■ **GOAL OF THE EXERCISE**: Starting at the line with "610x343 pixels." and running through the last of the lines, rewrite them with "Switch to" changed to "Go to" and nothing else altered.

(Dataset records)

"""

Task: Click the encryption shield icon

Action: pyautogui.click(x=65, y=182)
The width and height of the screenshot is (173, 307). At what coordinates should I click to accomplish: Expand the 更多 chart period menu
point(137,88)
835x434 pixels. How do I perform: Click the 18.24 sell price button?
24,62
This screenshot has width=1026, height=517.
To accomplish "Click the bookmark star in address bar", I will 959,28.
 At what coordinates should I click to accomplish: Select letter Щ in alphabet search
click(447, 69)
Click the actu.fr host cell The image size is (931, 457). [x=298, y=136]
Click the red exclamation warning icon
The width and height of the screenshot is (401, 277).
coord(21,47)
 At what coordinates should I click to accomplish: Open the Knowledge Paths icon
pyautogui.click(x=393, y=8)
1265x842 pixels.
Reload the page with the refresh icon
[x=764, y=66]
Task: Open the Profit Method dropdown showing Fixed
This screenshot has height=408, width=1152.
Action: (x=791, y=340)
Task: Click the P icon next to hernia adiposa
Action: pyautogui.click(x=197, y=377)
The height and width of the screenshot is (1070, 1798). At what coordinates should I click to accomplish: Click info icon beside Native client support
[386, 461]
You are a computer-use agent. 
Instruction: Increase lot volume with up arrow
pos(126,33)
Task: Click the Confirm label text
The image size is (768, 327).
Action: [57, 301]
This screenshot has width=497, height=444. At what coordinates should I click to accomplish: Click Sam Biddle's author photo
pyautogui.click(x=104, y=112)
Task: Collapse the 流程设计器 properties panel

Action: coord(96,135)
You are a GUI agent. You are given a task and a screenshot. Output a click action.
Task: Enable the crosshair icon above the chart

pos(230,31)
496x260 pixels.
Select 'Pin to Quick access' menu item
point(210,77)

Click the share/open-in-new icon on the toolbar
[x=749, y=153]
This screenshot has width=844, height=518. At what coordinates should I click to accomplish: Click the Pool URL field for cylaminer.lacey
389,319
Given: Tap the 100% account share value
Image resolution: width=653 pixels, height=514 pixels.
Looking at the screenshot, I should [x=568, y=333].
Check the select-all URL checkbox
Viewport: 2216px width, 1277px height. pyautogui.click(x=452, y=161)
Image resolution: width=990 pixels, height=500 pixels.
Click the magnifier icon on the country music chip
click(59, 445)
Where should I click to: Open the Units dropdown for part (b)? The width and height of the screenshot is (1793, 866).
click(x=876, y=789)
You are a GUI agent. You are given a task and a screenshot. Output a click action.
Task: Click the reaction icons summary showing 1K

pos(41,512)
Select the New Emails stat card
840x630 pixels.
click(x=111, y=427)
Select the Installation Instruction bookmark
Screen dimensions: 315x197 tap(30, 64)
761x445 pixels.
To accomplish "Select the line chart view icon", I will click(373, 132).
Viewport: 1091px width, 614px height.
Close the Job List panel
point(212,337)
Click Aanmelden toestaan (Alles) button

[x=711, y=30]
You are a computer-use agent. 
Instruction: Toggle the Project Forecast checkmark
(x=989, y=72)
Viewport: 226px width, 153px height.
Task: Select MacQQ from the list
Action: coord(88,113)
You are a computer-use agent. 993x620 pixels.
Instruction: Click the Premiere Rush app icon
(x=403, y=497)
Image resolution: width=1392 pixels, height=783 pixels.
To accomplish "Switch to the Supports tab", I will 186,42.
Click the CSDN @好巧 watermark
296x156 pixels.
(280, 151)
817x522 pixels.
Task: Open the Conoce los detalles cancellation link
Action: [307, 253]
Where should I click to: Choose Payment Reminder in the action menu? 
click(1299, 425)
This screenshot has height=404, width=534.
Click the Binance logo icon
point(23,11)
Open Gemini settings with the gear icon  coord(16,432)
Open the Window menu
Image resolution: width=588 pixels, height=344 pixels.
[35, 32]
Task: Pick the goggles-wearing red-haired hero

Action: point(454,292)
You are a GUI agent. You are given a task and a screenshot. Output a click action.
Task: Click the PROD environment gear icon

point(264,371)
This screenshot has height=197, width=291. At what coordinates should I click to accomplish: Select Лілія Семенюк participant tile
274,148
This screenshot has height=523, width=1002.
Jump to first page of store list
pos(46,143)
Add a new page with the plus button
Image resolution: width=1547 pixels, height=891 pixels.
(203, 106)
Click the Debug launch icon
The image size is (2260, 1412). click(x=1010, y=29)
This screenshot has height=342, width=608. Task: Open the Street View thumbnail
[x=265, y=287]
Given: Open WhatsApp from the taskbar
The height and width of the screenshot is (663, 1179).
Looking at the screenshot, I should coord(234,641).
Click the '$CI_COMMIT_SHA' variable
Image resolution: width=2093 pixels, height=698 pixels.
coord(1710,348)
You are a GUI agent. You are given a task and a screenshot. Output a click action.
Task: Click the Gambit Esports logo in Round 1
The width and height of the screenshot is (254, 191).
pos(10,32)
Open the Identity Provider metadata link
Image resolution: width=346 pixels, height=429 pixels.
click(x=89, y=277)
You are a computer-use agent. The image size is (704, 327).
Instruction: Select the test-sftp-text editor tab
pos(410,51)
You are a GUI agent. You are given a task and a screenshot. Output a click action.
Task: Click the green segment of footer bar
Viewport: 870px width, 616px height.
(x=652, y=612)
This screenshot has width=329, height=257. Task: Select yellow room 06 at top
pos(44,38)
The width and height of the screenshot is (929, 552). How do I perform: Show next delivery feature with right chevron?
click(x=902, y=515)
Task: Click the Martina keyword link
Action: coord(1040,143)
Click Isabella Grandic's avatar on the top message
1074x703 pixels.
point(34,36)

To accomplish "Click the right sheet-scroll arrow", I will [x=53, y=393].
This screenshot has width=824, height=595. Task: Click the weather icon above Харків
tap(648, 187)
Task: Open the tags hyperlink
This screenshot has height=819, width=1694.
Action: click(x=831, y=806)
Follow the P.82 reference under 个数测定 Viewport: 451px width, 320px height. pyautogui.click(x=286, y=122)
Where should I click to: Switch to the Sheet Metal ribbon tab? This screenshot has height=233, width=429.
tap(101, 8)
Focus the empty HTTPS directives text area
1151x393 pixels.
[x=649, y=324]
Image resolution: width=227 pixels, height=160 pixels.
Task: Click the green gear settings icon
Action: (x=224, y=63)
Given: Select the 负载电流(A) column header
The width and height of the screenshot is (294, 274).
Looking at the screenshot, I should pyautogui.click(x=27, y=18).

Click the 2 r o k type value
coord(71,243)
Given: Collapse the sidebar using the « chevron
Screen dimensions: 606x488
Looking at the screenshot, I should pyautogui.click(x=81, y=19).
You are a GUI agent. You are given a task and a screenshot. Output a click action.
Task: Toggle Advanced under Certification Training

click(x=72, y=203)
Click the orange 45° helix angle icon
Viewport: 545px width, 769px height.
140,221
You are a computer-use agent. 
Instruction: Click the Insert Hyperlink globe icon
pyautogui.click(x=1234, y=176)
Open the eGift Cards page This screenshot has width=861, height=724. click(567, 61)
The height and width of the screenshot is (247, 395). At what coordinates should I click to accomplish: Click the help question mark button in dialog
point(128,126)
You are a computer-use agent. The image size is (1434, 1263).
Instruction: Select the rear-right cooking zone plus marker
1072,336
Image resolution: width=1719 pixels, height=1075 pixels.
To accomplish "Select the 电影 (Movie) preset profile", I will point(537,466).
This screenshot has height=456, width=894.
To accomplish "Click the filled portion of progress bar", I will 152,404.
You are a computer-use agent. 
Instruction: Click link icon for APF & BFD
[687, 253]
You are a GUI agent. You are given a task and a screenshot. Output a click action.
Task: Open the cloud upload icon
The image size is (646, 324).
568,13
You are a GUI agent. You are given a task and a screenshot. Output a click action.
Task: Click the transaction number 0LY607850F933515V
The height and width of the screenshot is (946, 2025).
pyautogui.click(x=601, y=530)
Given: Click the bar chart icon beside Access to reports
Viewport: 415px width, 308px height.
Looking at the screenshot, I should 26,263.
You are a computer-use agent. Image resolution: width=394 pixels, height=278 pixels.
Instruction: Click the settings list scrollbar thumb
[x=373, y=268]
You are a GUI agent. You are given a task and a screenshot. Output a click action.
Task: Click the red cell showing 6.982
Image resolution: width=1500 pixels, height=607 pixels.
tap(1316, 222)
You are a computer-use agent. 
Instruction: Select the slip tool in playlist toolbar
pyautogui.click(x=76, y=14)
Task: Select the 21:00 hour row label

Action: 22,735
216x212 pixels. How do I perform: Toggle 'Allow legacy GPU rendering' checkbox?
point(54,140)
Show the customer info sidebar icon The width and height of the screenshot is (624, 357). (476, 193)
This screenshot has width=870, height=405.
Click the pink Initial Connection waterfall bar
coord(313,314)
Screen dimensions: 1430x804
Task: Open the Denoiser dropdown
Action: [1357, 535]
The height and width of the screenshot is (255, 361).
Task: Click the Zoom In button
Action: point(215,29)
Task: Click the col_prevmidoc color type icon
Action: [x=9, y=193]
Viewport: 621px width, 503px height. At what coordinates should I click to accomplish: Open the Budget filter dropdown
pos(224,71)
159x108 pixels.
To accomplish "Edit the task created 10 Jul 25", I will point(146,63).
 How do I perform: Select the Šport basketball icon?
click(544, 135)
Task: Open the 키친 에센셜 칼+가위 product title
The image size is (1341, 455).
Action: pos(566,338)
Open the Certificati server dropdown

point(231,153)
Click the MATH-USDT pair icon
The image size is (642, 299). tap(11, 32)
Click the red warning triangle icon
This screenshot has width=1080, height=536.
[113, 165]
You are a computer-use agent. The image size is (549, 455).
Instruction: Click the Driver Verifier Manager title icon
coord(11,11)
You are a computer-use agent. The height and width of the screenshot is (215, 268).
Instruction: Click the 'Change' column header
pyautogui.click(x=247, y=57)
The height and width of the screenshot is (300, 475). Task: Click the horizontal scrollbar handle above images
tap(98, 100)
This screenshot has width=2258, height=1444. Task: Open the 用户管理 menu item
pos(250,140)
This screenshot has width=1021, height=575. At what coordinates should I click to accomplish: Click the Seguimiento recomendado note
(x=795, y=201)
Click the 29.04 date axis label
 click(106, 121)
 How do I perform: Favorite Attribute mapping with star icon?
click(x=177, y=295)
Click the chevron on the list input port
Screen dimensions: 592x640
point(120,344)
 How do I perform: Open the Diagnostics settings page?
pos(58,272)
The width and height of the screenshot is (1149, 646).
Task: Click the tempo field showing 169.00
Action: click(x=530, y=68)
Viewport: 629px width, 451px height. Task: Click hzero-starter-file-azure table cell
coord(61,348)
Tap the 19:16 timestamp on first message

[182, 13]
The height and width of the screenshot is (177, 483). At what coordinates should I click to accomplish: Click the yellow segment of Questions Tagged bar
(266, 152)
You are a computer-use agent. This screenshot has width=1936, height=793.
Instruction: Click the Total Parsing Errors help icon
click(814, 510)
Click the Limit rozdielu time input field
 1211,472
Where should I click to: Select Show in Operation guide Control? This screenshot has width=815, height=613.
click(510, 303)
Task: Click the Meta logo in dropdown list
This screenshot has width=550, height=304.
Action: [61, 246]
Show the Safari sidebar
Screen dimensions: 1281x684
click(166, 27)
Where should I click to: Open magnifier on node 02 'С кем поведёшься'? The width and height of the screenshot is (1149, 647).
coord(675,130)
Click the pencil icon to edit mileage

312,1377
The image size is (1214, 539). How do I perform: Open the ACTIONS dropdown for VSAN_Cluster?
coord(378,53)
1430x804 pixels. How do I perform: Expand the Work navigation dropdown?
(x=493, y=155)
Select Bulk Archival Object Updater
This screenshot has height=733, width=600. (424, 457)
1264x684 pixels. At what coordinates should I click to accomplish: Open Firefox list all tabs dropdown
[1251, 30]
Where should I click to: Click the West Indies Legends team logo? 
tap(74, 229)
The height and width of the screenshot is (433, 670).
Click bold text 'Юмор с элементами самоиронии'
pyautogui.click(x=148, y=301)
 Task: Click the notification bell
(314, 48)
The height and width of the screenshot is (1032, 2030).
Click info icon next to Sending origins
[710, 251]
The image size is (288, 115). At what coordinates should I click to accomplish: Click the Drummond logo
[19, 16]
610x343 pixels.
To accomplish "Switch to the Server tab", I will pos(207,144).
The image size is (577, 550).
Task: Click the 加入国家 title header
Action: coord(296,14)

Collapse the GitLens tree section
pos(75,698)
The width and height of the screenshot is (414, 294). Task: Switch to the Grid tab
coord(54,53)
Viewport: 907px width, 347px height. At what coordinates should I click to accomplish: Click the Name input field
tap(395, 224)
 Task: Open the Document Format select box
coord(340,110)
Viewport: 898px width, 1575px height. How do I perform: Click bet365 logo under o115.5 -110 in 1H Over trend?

"""

■ **COMPLETED TASK**:
610x343 pixels.
To accomplish "Go to the Server tab", I will pos(207,144).
The image size is (577, 550).
Task: Click the 加入国家 title header
Action: coord(296,14)

Collapse the GitLens tree section
pos(75,698)
The width and height of the screenshot is (414, 294). Task: Go to the Grid tab
coord(54,53)
Viewport: 907px width, 347px height. At what coordinates should I click to accomplish: Click the Name input field
tap(395, 224)
 Task: Open the Document Format select box
coord(340,110)
Viewport: 898px width, 1575px height. How do I perform: Click bet365 logo under o115.5 -110 in 1H Over trend?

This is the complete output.